Data provided

--------------------------------------------------

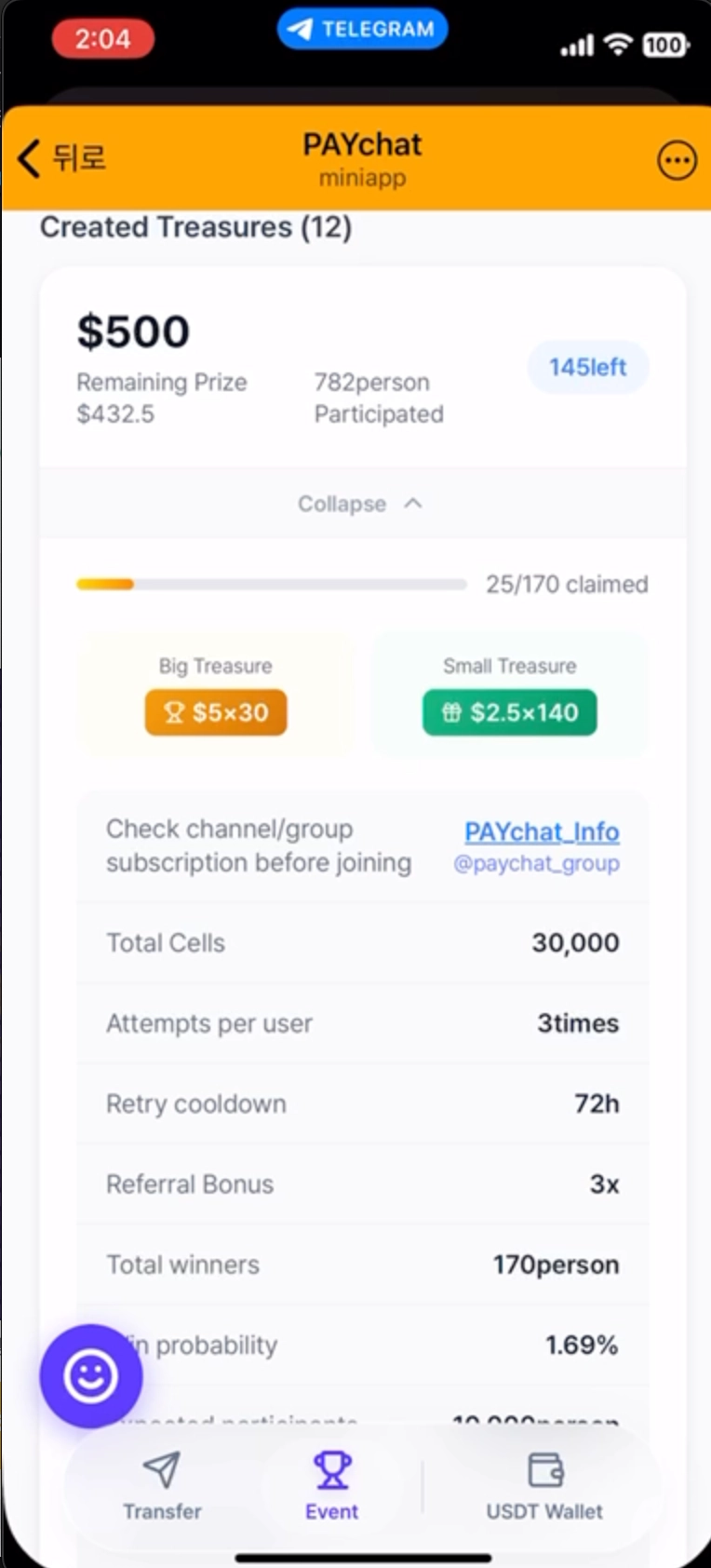711x1568 pixels.
Task: Open the Transfer paper plane icon
Action: [162, 1469]
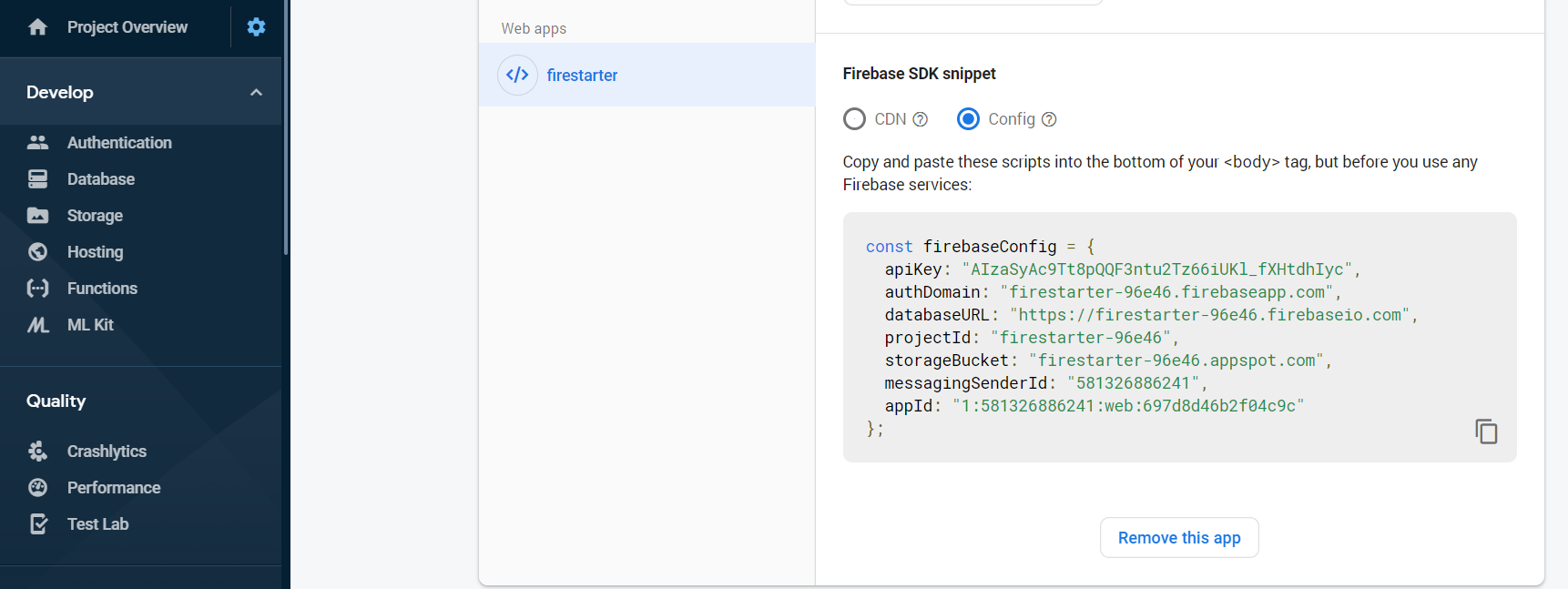Click the Database icon in sidebar
Image resolution: width=1568 pixels, height=589 pixels.
[37, 179]
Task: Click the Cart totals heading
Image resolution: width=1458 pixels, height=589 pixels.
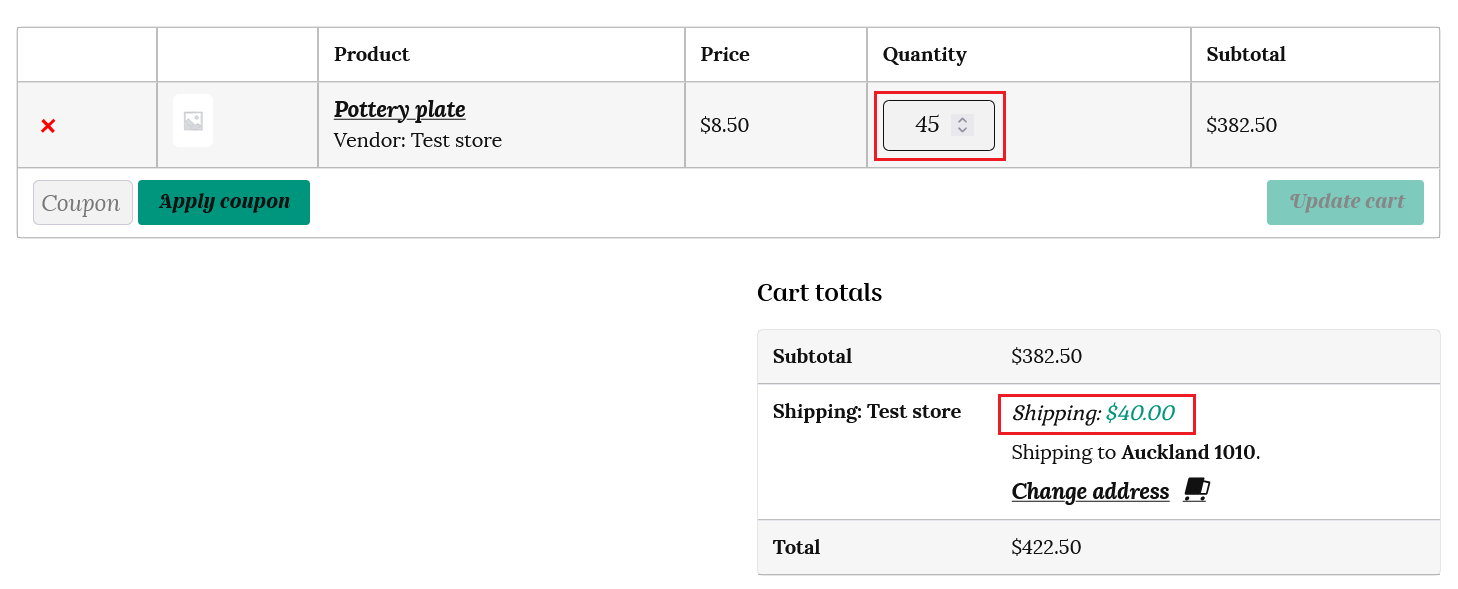Action: tap(819, 293)
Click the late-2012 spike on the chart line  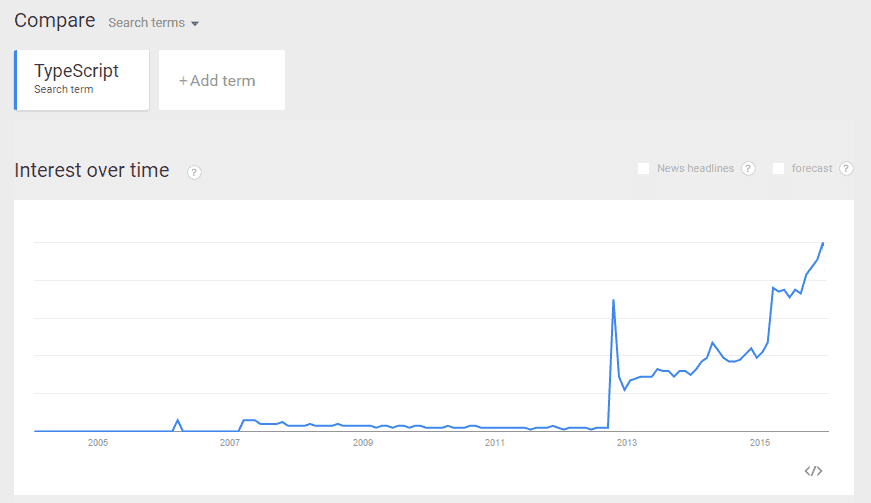[613, 300]
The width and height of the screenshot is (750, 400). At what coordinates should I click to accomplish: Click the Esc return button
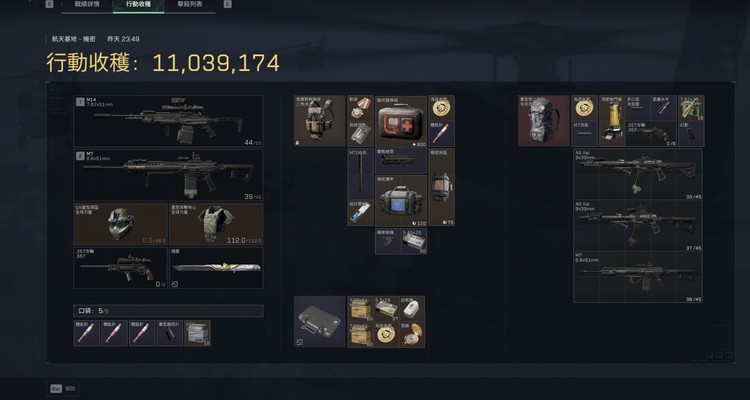coord(62,389)
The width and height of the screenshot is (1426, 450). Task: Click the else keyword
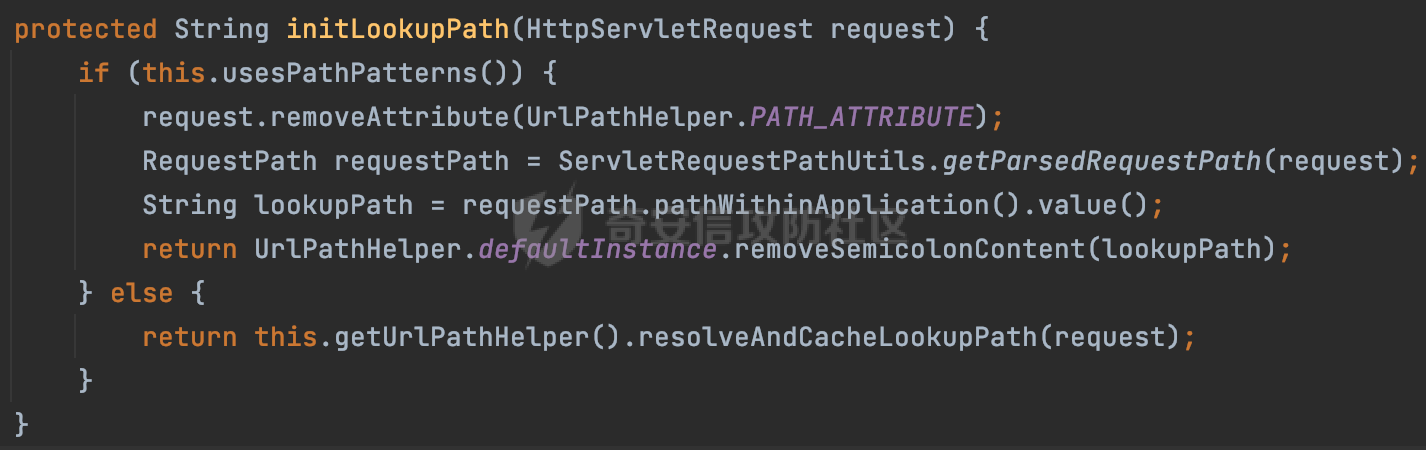pyautogui.click(x=143, y=293)
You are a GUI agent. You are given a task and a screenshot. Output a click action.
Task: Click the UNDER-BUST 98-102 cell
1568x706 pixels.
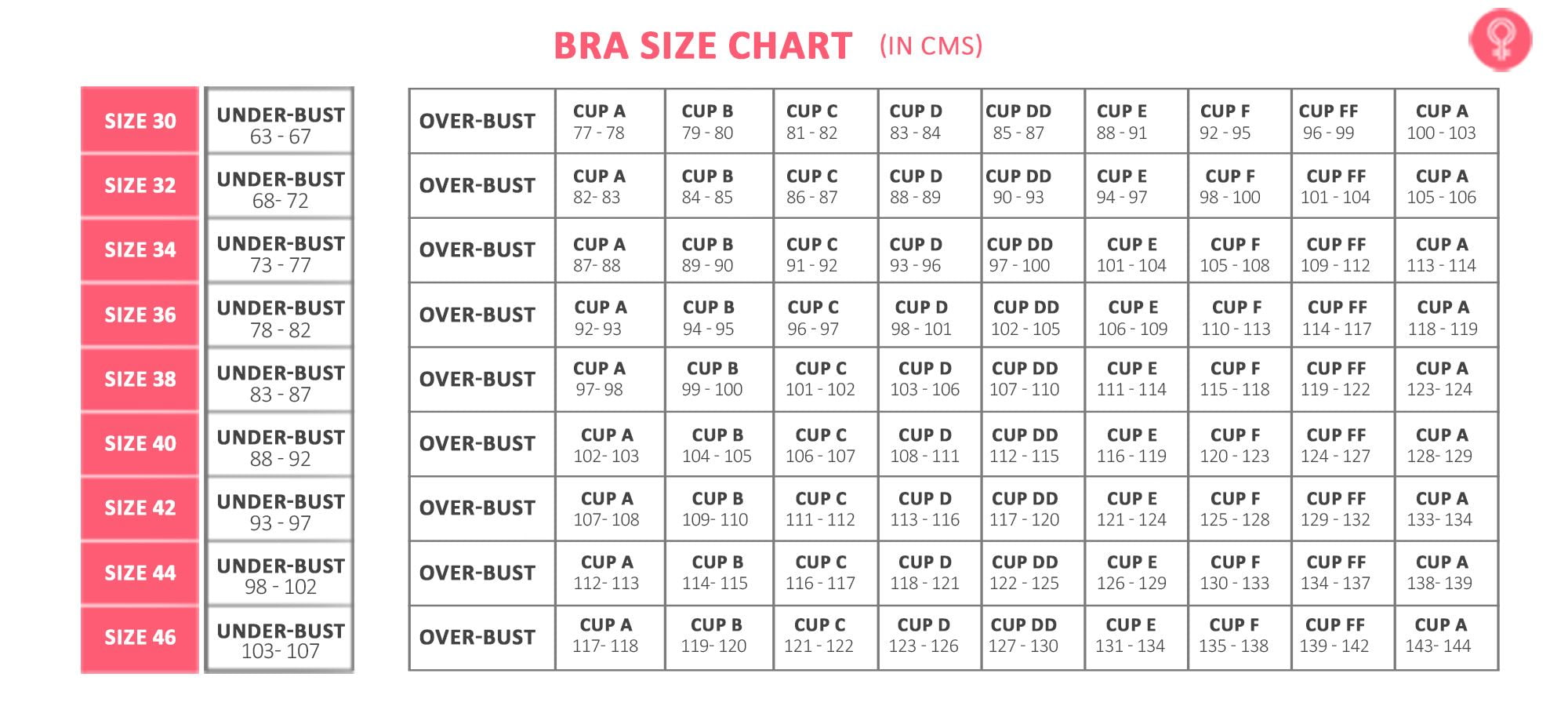pyautogui.click(x=280, y=576)
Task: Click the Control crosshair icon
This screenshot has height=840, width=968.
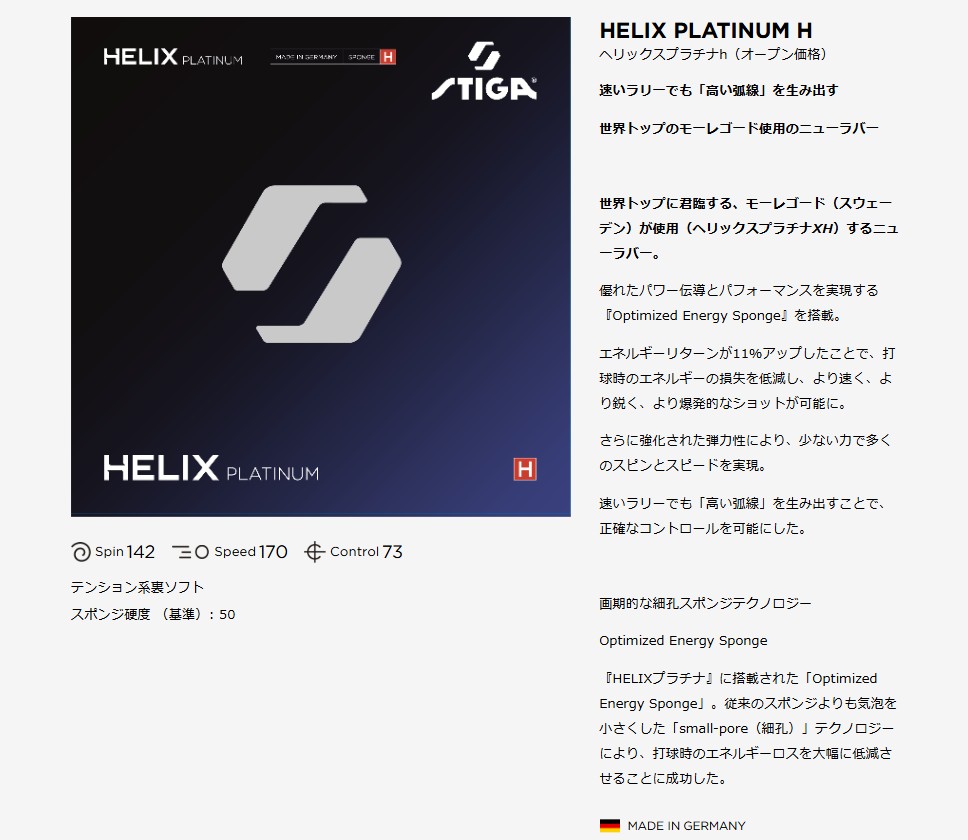Action: click(x=314, y=552)
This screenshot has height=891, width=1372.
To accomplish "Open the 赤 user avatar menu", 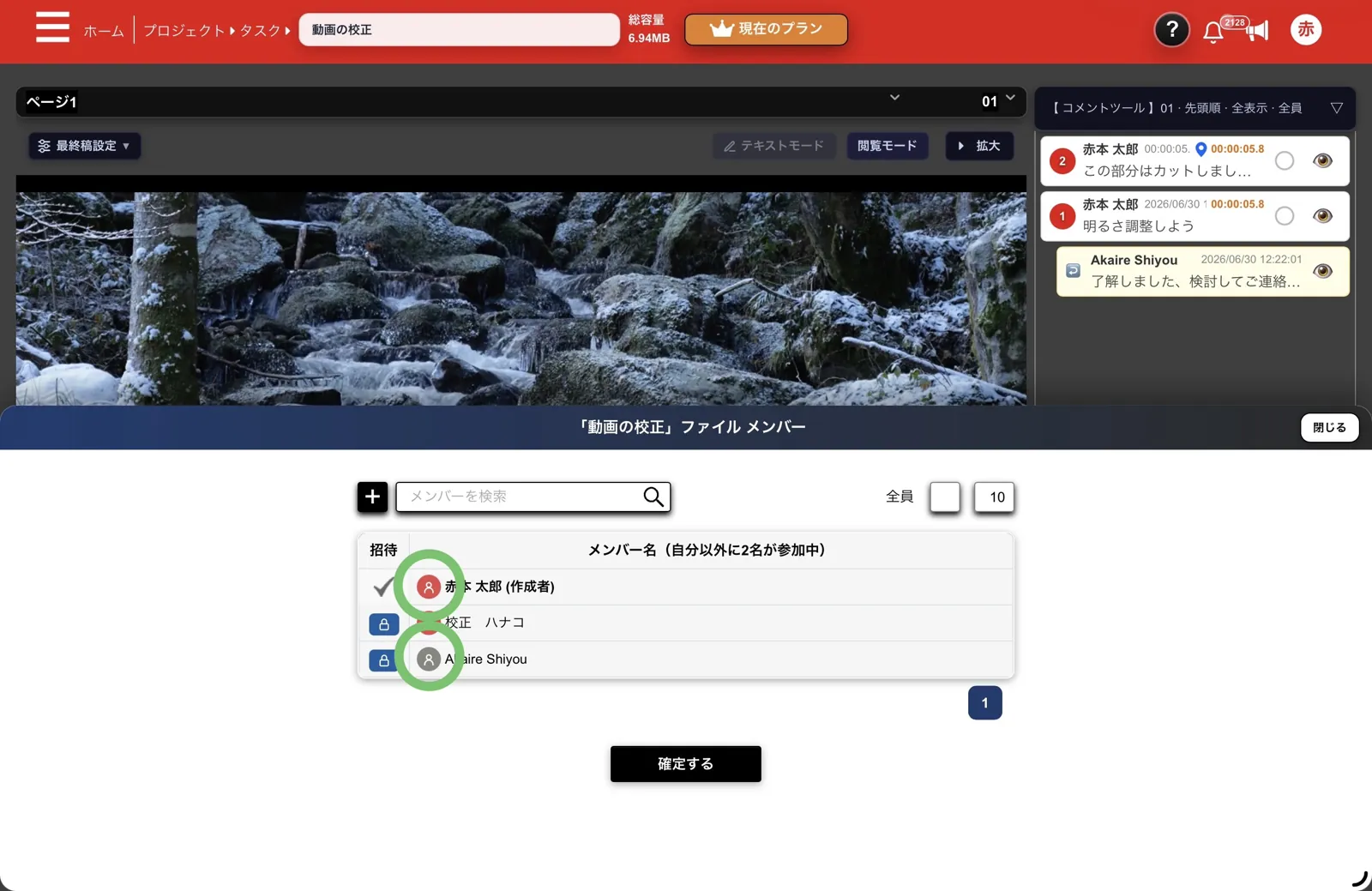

--------------------------------------------------

Task instructions
Could you copy out, word for word, the part of the items that opens with the line containing "You are a GUI" and closes with the end of the items? Leave the pictures out of your answer.

Worked answer
You are a GUI agent. You are given a task and a screenshot. Output a click action.
Task: Click the UNDER-BUST 98-102 cell
1568x706 pixels.
pyautogui.click(x=280, y=576)
Task: Click the Control crosshair icon
This screenshot has height=840, width=968.
Action: click(x=314, y=552)
This screenshot has height=891, width=1372.
To accomplish "Open the 赤 user avatar menu", 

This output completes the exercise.